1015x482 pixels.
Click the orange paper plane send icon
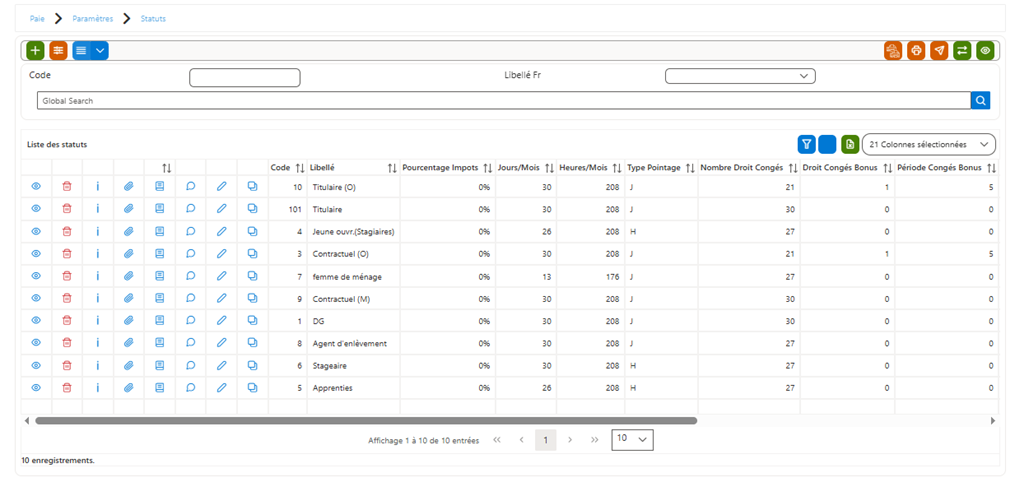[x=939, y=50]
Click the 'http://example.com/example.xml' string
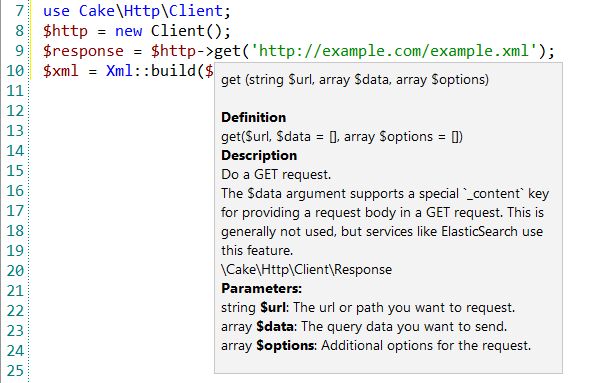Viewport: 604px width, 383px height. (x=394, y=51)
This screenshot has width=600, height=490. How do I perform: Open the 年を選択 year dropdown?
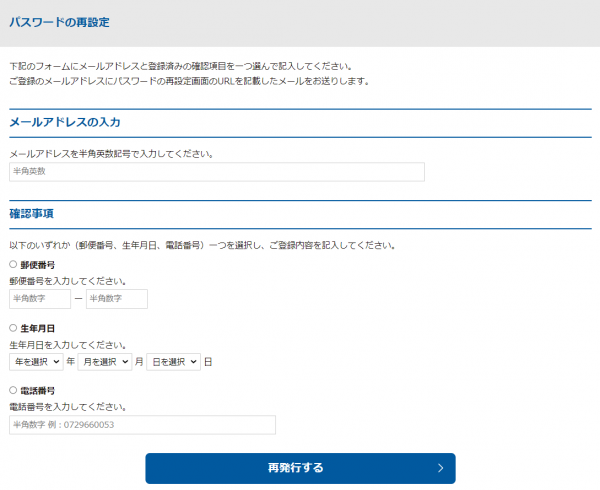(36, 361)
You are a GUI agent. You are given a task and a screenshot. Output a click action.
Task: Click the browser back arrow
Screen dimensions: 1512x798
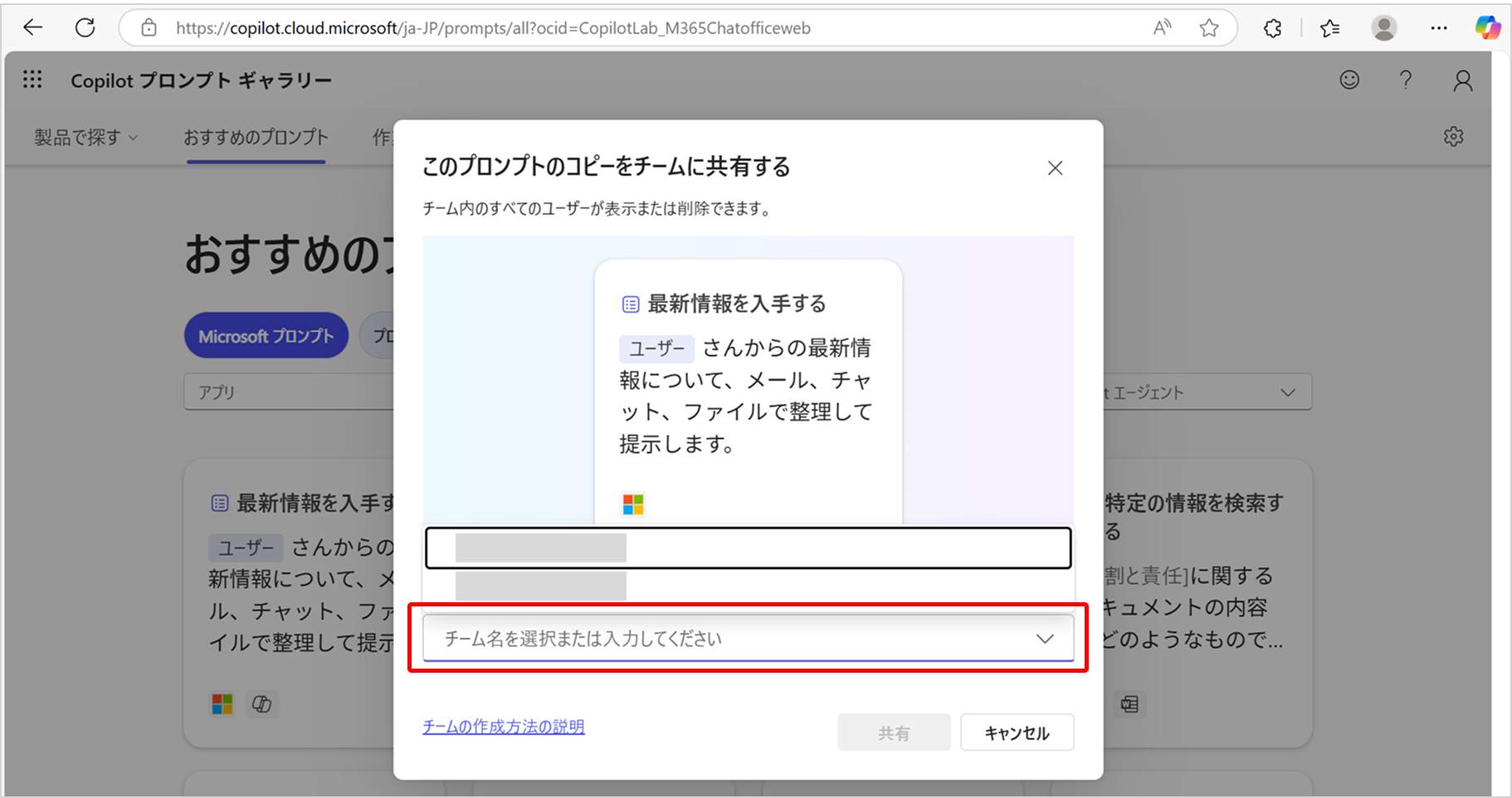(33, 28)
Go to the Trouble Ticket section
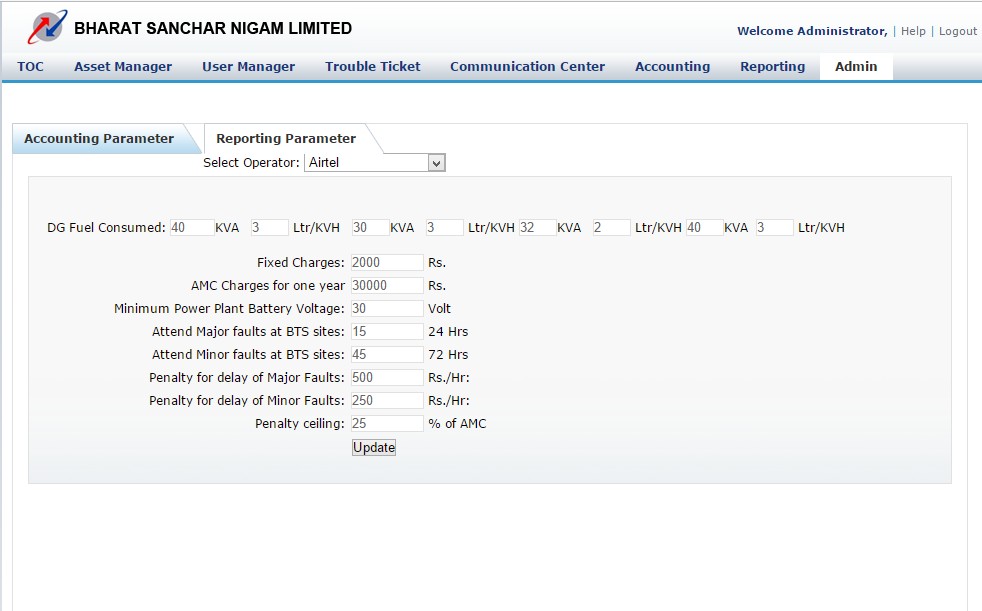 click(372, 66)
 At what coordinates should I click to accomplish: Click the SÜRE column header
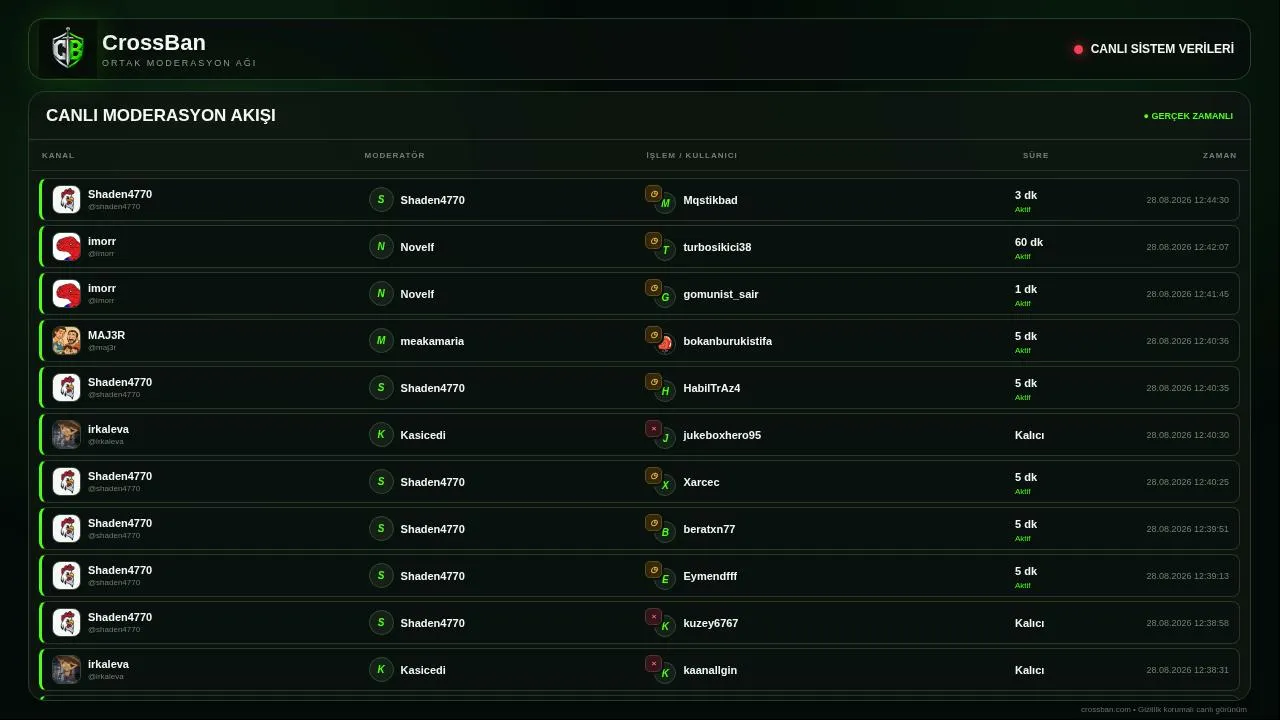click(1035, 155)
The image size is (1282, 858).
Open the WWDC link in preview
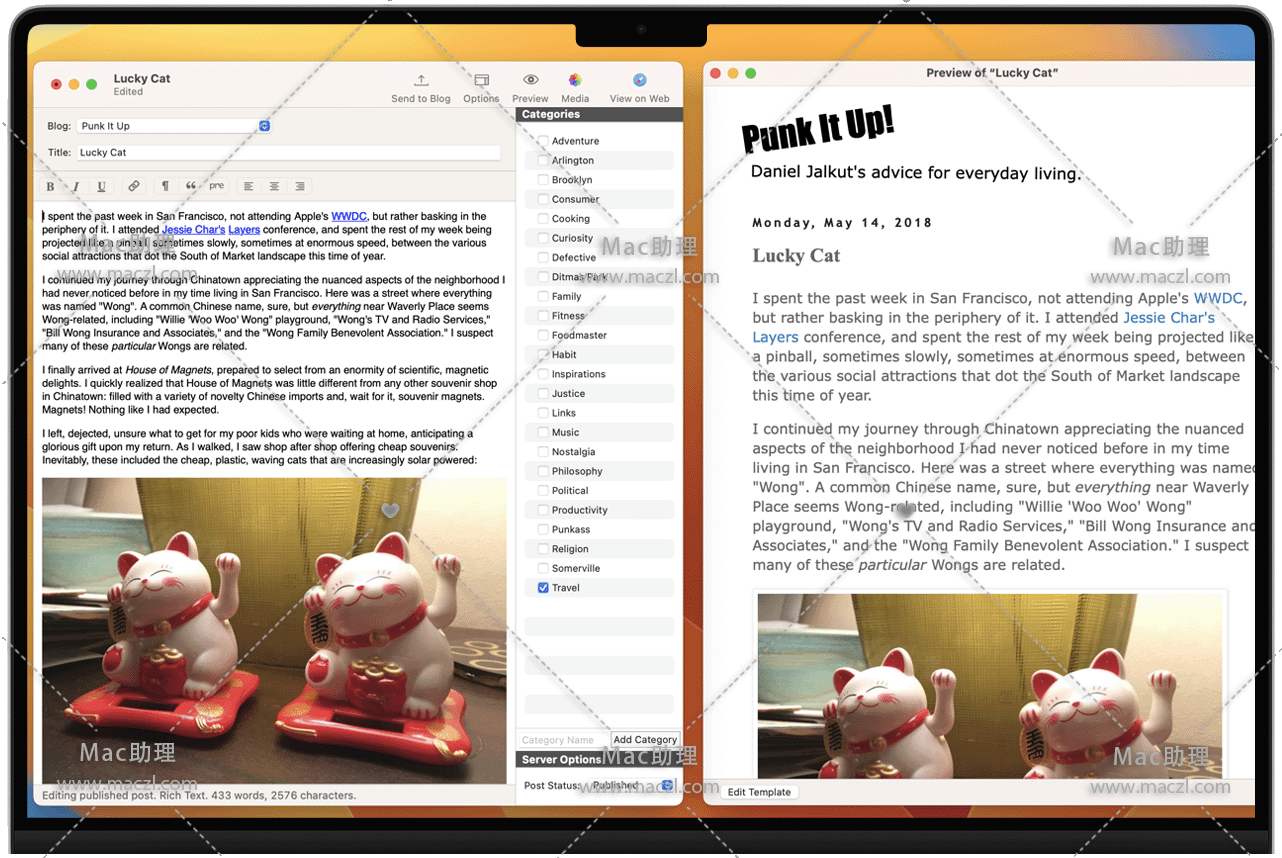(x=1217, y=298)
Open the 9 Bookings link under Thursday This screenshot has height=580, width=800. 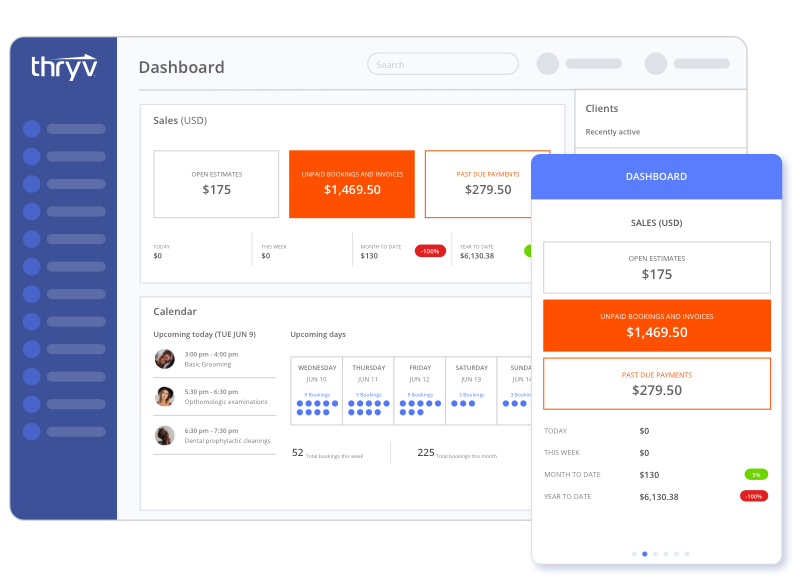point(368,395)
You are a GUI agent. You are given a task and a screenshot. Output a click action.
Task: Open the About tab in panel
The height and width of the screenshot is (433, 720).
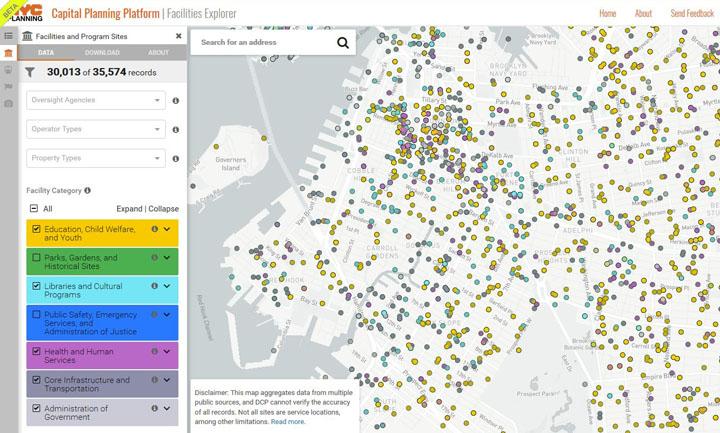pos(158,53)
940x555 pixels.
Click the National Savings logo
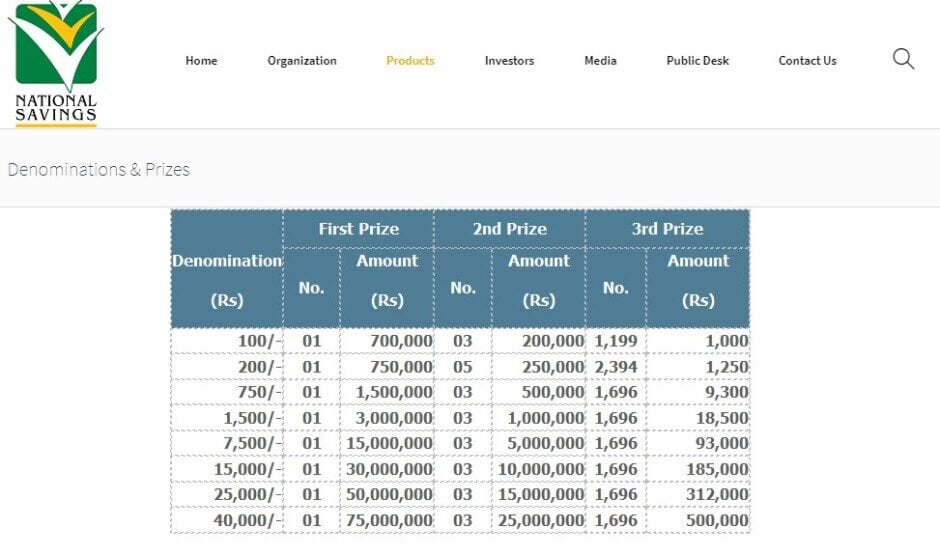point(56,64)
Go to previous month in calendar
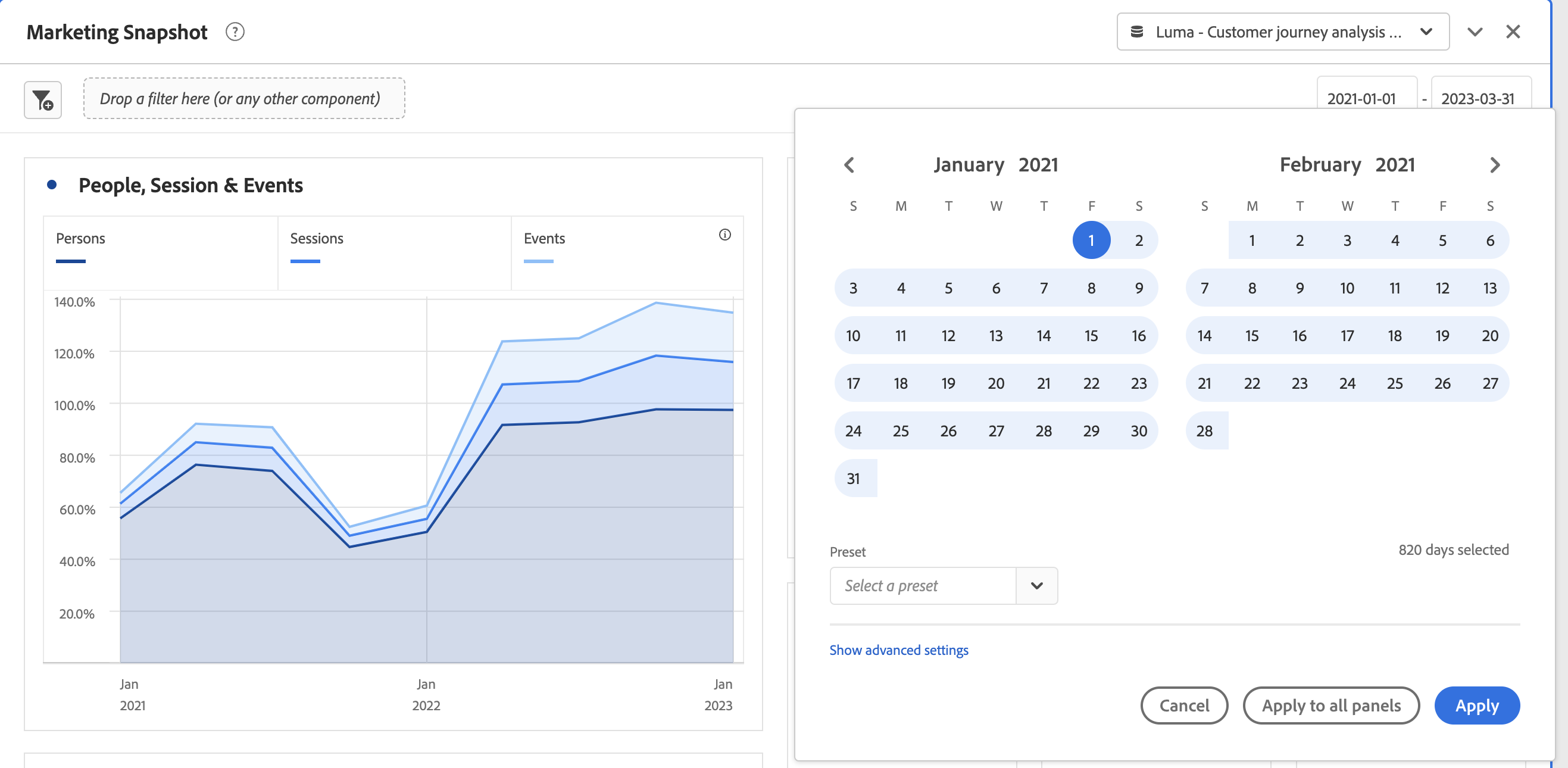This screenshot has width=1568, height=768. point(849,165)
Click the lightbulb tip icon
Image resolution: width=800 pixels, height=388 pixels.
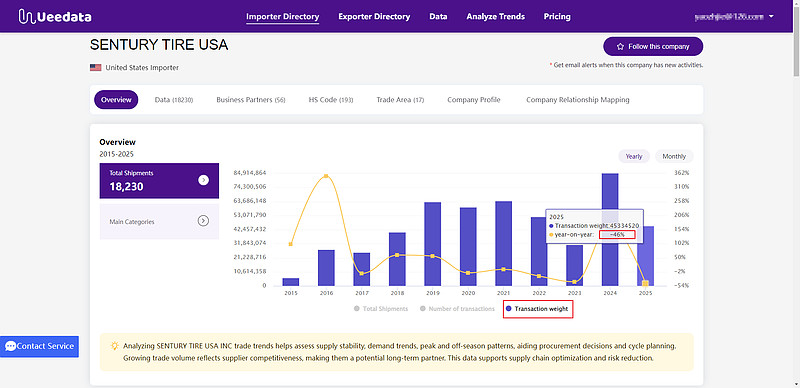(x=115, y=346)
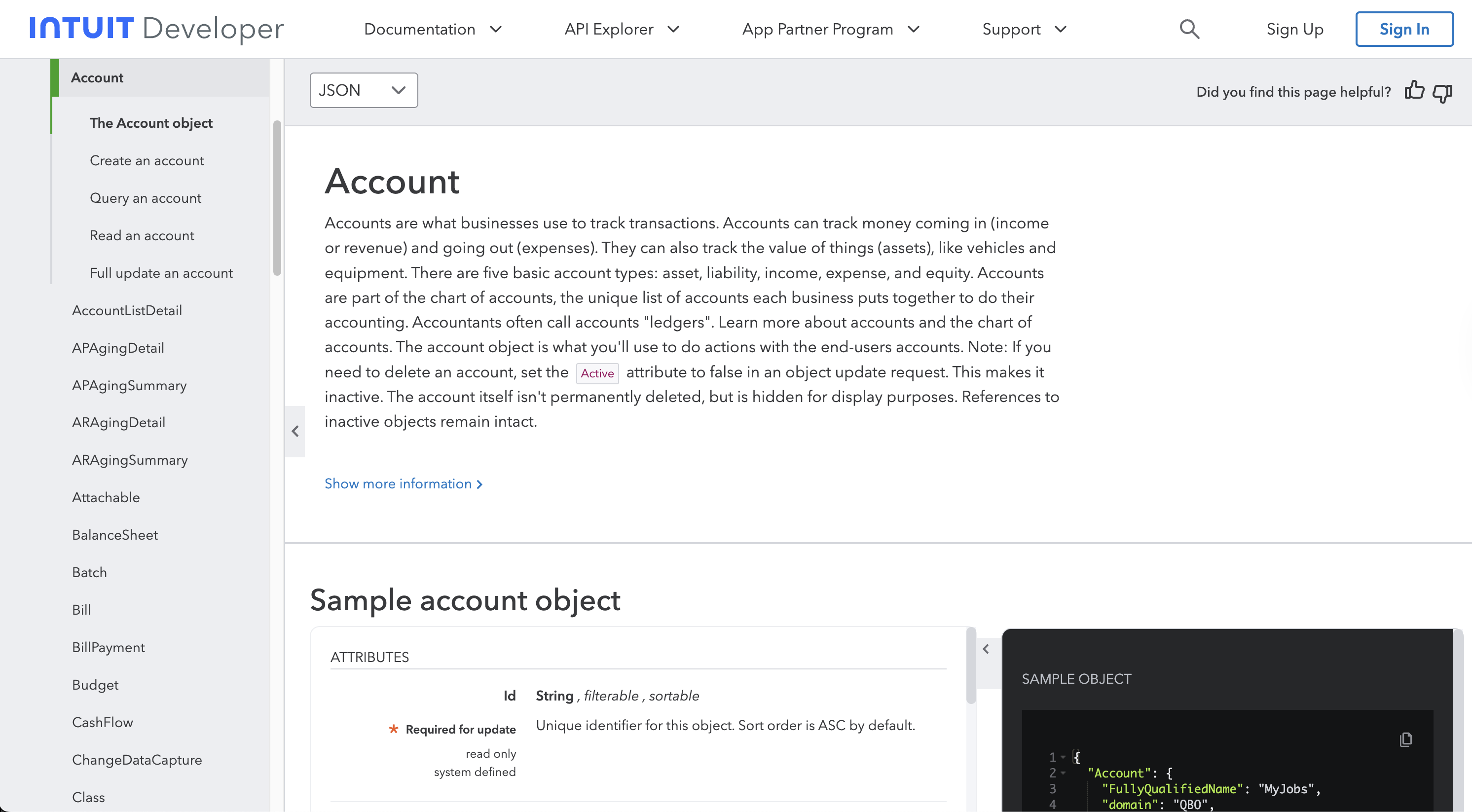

_INSTRUKCJE DO WYKONANIA_
Przekształć w tabelę Markdown z kolumnami „Lp.” i „Treść” wiersze rekordów od tego, który zawiera „Click the lightbulb tip icon”, aż do końca rekordów, pomijając puste wiersze. Obrazów nie umieszczaj w odpowiedzi.

_WYNIK_
| Lp. | Treść |
|---|---|
| 1 | Click the lightbulb tip icon |
| 2 | Image resolution: width=800 pixels, height=388 pixels. |
| 3 | (x=115, y=346) |